Carter, a slight but ferocious cult hero of 21st-century Brit punk (former bands: Gallows, Pure Love, Frank Carter and the Rattlesnakes), has on this tour been given the mammoth task of replacing John “Johnny Rotten” Lydon alongside original Pistols Steve Jones, Glen Matlock and Paul Cook.

He’s not quite as unhappy as the uninvited Lydon, but Carter nonetheless berates us for booing Jones’ talk of the crowds in Adelaide and Melbourne being better. So he takes matters into his own hands, wades into the crowd, gets a sizeable circle-pit going and howls Bodies from it.

This Sex Pistols tour is way more exciting than it has any right to be.

This Sex Pistols tour is way more exciting than it has any right to be. Credit: Martin Philbey

It’s a magnificent moment in a gig that’s far more exciting than it has any right to be, but it’s not our fault there’s limited atmosphere for most of it. Curtains are hiding most of the chairs up the sides of the Hordern and the room is perhaps half-full at best.

So while the band, and those who turned up, do everything they can to tear off the roof, there simply isn’t enough energy to do so.

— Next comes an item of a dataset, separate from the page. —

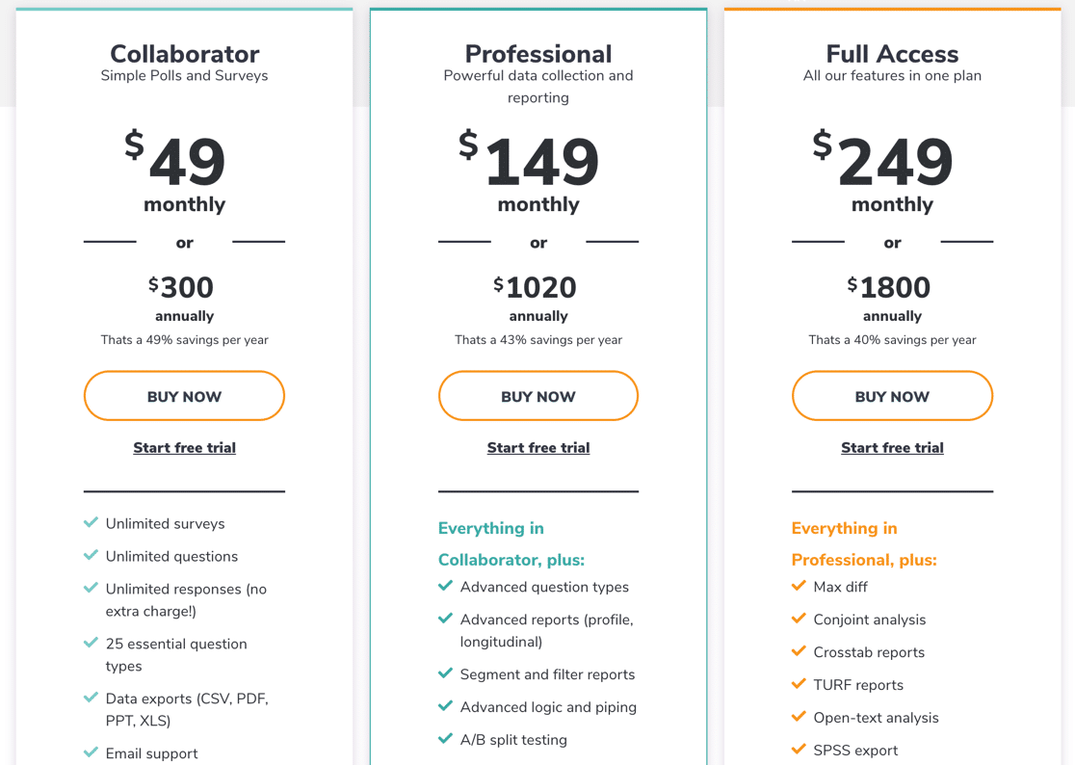Viewport: 1075px width, 765px height.
Task: Click the $249 monthly price
Action: 882,160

Still, these Pistols are firing. They play in full, but not in order, their only proper album, Never Mind the Bollocks, and while obviously not having the culture-shattering impact it had on its 1977 release, it still thrills relentlessly, largely thanks to Jones’ scorching riffs and Carter’s energy and vocals – the latter adding to a superlative approximation of these past glories rather than being a flat-out imitation of Rotten memories.

And on the subject of handy stage names, mercifully there’s little Vicious about this night’s take on My Way, as stupidly warbled by Sid in The Great Rock’n’Roll Swindle, which Carter sings quite sweetly before it kicks off after its first chorus.

By the night’s end, Jones is clearly pandering when he says we were the best crowd after all, but we really could have been; a packed-to-the-rafters show or two at, say, the Metro, would have taken this gig to a level that’s still, perhaps unbelievably, within the Sex Pistols’ grasp.